The problem: Present the data below as a numbered list, one line per item, omitting blank lines.

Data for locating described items

⟨

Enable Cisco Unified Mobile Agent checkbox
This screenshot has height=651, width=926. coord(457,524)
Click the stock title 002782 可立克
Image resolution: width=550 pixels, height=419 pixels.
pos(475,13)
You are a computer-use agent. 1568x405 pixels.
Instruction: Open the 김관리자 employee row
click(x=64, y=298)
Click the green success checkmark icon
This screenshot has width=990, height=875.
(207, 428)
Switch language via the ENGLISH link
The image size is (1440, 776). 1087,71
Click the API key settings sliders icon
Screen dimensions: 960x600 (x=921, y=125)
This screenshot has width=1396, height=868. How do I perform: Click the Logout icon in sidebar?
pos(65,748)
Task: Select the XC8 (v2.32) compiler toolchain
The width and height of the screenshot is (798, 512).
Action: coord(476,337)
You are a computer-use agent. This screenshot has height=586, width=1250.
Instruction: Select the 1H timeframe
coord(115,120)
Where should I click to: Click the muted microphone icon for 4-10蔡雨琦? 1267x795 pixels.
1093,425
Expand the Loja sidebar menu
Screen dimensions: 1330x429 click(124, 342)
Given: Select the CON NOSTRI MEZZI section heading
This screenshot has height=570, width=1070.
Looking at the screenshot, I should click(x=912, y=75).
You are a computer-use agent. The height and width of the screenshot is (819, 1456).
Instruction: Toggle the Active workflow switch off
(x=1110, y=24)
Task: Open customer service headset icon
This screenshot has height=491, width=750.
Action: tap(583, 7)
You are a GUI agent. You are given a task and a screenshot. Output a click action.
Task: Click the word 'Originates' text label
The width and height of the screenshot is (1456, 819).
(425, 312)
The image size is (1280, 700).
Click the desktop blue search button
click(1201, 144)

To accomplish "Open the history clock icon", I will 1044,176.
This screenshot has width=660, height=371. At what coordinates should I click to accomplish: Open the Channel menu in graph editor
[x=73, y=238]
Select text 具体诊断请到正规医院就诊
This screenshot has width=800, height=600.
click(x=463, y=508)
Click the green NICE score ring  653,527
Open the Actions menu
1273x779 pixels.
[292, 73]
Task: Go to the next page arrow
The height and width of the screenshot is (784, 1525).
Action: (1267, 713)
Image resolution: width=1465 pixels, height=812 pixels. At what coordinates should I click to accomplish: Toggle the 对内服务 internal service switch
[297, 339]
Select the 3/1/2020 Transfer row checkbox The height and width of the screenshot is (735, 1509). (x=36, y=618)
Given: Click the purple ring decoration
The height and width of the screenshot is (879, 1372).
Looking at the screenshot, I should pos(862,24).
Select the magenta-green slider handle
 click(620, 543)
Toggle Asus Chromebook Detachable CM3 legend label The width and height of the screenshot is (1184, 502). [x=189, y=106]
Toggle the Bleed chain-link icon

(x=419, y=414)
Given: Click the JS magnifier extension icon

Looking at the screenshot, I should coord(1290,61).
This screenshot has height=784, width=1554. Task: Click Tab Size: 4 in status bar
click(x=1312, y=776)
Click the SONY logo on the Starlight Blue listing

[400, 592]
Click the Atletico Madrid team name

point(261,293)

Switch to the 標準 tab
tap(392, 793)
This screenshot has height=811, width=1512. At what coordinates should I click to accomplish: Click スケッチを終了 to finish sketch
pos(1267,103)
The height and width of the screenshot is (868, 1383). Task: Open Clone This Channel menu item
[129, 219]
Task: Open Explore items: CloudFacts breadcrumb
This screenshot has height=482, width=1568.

⟩

Finished task:
1. Enable Cisco Unified Mobile Agent checkbox
2. This screenshot has height=651, width=926. coord(457,524)
3. Click the stock title 002782 可立克
4. Image resolution: width=550 pixels, height=419 pixels.
5. pos(475,13)
6. You are a computer-use agent. 1568x405 pixels.
7. Instruction: Open the 김관리자 employee row
8. click(x=64, y=298)
9. Click the green success checkmark icon
10. This screenshot has width=990, height=875.
11. (207, 428)
12. Switch language via the ENGLISH link
13. The image size is (1440, 776). 1087,71
14. Click the API key settings sliders icon
15. Screen dimensions: 960x600 (x=921, y=125)
16. This screenshot has width=1396, height=868. How do I perform: Click the Logout icon in sidebar?
17. pos(65,748)
18. Task: Select the XC8 (v2.32) compiler toolchain
19. The width and height of the screenshot is (798, 512).
20. Action: coord(476,337)
21. You are a computer-use agent. This screenshot has height=586, width=1250.
22. Instruction: Select the 1H timeframe
23. coord(115,120)
24. Where should I click to: Click the muted microphone icon for 4-10蔡雨琦? 1267x795 pixels.
25. 1093,425
26. Expand the Loja sidebar menu
27. Screen dimensions: 1330x429 click(124, 342)
28. Given: Select the CON NOSTRI MEZZI section heading
29. This screenshot has height=570, width=1070.
30. Looking at the screenshot, I should click(x=912, y=75).
31. You are a computer-use agent. The height and width of the screenshot is (819, 1456).
32. Instruction: Toggle the Active workflow switch off
33. (x=1110, y=24)
34. Task: Open customer service headset icon
35. This screenshot has height=491, width=750.
36. Action: tap(583, 7)
37. You are a GUI agent. You are given a task and a screenshot. Output a click action.
38. Task: Click the word 'Originates' text label
39. The width and height of the screenshot is (1456, 819).
40. (425, 312)
41. The image size is (1280, 700).
42. Click the desktop blue search button
43. click(1201, 144)
44. To accomplish "Open the history clock icon", I will 1044,176.
45. This screenshot has width=660, height=371. At what coordinates should I click to accomplish: Open the Channel menu in graph editor
46. [x=73, y=238]
47. Select text 具体诊断请到正规医院就诊
48. This screenshot has width=800, height=600.
49. click(x=463, y=508)
50. Click the green NICE score ring  653,527
51. Open the Actions menu
52. 1273x779 pixels.
53. [292, 73]
54. Task: Go to the next page arrow
55. The height and width of the screenshot is (784, 1525).
56. Action: (1267, 713)
57. Image resolution: width=1465 pixels, height=812 pixels. At what coordinates should I click to accomplish: Toggle the 对内服务 internal service switch
58. [297, 339]
59. Select the 3/1/2020 Transfer row checkbox The height and width of the screenshot is (735, 1509). (x=36, y=618)
60. Given: Click the purple ring decoration
61. The height and width of the screenshot is (879, 1372).
62. Looking at the screenshot, I should pos(862,24).
63. Select the magenta-green slider handle
64.  click(620, 543)
65. Toggle Asus Chromebook Detachable CM3 legend label The width and height of the screenshot is (1184, 502). [x=189, y=106]
66. Toggle the Bleed chain-link icon
67. (x=419, y=414)
68. Given: Click the JS magnifier extension icon
69. Looking at the screenshot, I should coord(1290,61).
70. This screenshot has height=784, width=1554. Task: Click Tab Size: 4 in status bar
71. click(x=1312, y=776)
72. Click the SONY logo on the Starlight Blue listing
73. [400, 592]
74. Click the Atletico Madrid team name
75. point(261,293)
76. Switch to the 標準 tab
77. tap(392, 793)
78. This screenshot has height=811, width=1512. At what coordinates should I click to accomplish: Click スケッチを終了 to finish sketch
79. pos(1267,103)
80. The height and width of the screenshot is (868, 1383). Task: Open Clone This Channel menu item
81. [129, 219]
82. Task: Open Explore items: CloudFacts breadcrumb
83. This screenshot has height=482, width=1568.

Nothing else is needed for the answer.